A new standard for building data lakes

So, at Databricks, we wanted to take an opinionated approach. We said, “We wanna build a system, that from the get go, “tries to get all these things right, “so that we don’t have to ever configure them, “or ever have to address these issues ever again.” So, the Delta Lake open-source project addresses this, by adding massive reliability, quality, and performance, to your data lake, and the way it does it, is by bringing the best of data warehousing, and data lakes to one place together.

And finally, it’s based on open source Parquet format, so you can keep all your data on your data lake, in this open-source format, with all these benefits. So how does it do this? So these were the nine problems that I mentioned earlier, and I’m gonna go through each of these, and mention, how we actually address this with the Delta project.

Nine Problems with Traditional Data Lakes

ACID Transactions

Well, luckily it actually turns out the first five problems, can all be addressed with the same technique, by having a transaction log, that stores all the operations that you’re doing, on your data lake, you can actually now make it fully atomic. That means that every operation that you do, on your data lake, either fully completes, or it aborts, and cleans up any residue, you can try it later. The way that actually happens, is that there is a Delta log, and it stores every operation, so, for instance, here we have an example, where one operation is adding two Parquet files, they will atomically be added, then after that, maybe that first file is deleted, and a third file is added. The key thing here, is that delta always makes sure, that each of these are happening, as if it was sequentially executed.
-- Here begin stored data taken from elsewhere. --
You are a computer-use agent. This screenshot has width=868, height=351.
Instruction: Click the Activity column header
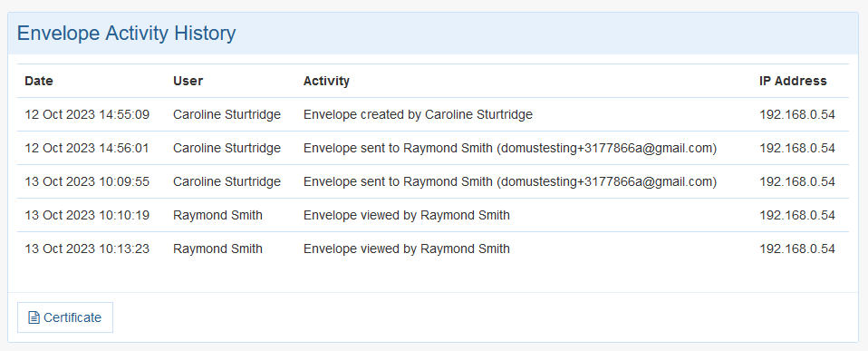pos(326,81)
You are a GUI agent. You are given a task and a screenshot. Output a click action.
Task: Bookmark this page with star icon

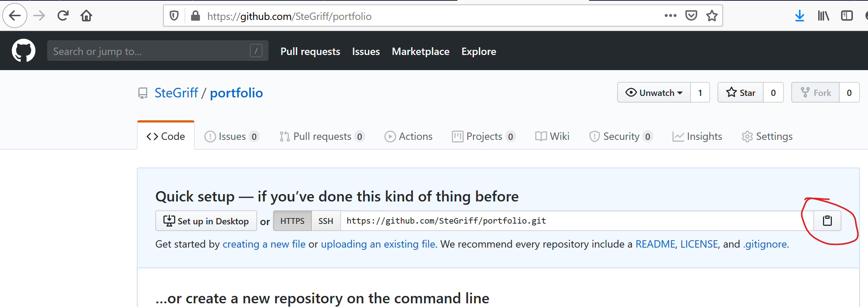pyautogui.click(x=712, y=16)
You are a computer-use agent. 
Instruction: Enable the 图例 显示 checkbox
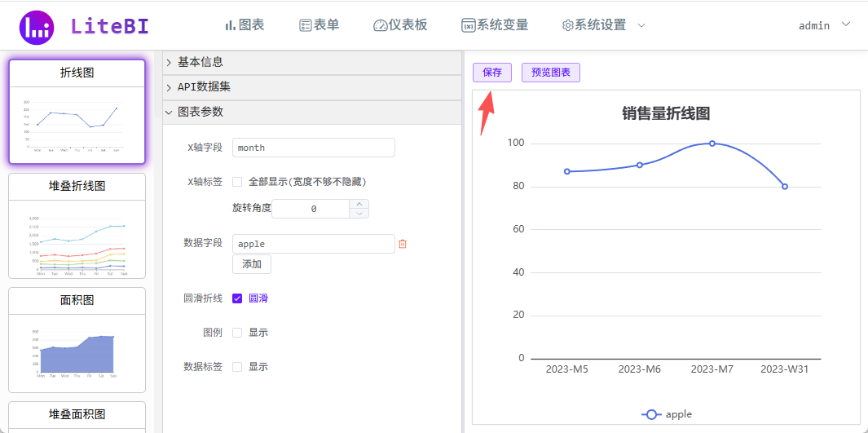click(237, 333)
Okay, so that’s awesome, now we can make sure that one, if we’re appending new data into the system, it’s always either going to be there, or it’s going to be canceled, and you can read it at the same time, you won’t have any issues. Two, modifying existing data, if you want to get GDPR or CCPA compliance, actually is really easy now, because transactions enable you to do fine-grained up certs. So, you can go in and modify small data in your data set, in a transactional manner. Jobs failing midway, that also goes away, because the job either fully succeeds or fully is aborted, and then real-time operations is the same thing. All operations, whether real time or batch, are consistent with the transaction log. Now, finally, because we have all the deltas, of all the operations that happened on your data set, we can actually implement something called time travel. Time travel, lets you submit queries, and then say, “I want the answer to this as of the time two years ago,” and it gives you the response, as if the query was submitted two years ago, so this is great now for compliance and governance. Okay, so that’s awesome, now we solved those first five problems.

Spark Under the Hood

How do we deal with the metadata problem, the fact that metadata is getting large, and the catalogs are falling over? Well, luckily, it turns out that there is a project called Apache Spark, and it’s really, really good, at large-scale parallel operations. So, under the hood, we use Spark, and all our metadata is stored in Parquet format, right next to the rest of your Parquet files, that way, you can actually move your data from one place to another, by just copying the data. You don’t have to worry about catalogs that are out of sync with the data that you have, so that’s awesome. So, okay, now we can scale the system, with the Delta Lake project, to really large metadata. What about the “too many files” problems?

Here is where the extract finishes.